Given data:

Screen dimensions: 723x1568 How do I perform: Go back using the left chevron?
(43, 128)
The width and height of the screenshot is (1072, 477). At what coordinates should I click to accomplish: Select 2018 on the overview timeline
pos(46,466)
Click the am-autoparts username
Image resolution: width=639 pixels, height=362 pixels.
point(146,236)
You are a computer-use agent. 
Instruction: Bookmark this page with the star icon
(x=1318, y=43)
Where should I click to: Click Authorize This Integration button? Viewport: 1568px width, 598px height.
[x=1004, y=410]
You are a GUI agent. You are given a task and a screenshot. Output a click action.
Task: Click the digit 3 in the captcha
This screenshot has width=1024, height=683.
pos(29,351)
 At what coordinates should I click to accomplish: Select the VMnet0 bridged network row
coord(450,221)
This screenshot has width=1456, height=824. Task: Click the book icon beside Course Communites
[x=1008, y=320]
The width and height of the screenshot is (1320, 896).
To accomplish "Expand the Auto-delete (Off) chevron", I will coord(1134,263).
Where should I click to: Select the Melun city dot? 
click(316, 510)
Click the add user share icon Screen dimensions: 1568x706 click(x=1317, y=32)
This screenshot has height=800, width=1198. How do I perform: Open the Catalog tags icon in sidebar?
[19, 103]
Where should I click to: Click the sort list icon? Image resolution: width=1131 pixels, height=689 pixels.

Set exercise:
Reproduce every line above verbatim, from the first to the last.

Written solution:
Screen dimensions: 723x1568 How do I perform: Go back using the left chevron?
(43, 128)
The width and height of the screenshot is (1072, 477). At what coordinates should I click to accomplish: Select 2018 on the overview timeline
pos(46,466)
Click the am-autoparts username
Image resolution: width=639 pixels, height=362 pixels.
point(146,236)
You are a computer-use agent. 
Instruction: Bookmark this page with the star icon
(x=1318, y=43)
Where should I click to: Click Authorize This Integration button? Viewport: 1568px width, 598px height.
[x=1004, y=410]
You are a GUI agent. You are given a task and a screenshot. Output a click action.
Task: Click the digit 3 in the captcha
This screenshot has width=1024, height=683.
pos(29,351)
 At what coordinates should I click to accomplish: Select the VMnet0 bridged network row
coord(450,221)
This screenshot has width=1456, height=824. Task: Click the book icon beside Course Communites
[x=1008, y=320]
The width and height of the screenshot is (1320, 896).
To accomplish "Expand the Auto-delete (Off) chevron", I will coord(1134,263).
Where should I click to: Select the Melun city dot? 
click(316, 510)
Click the add user share icon Screen dimensions: 1568x706 click(x=1317, y=32)
This screenshot has height=800, width=1198. How do I perform: Open the Catalog tags icon in sidebar?
[19, 103]
Where should I click to: Click the sort list icon? Image resolution: width=1131 pixels, height=689 pixels.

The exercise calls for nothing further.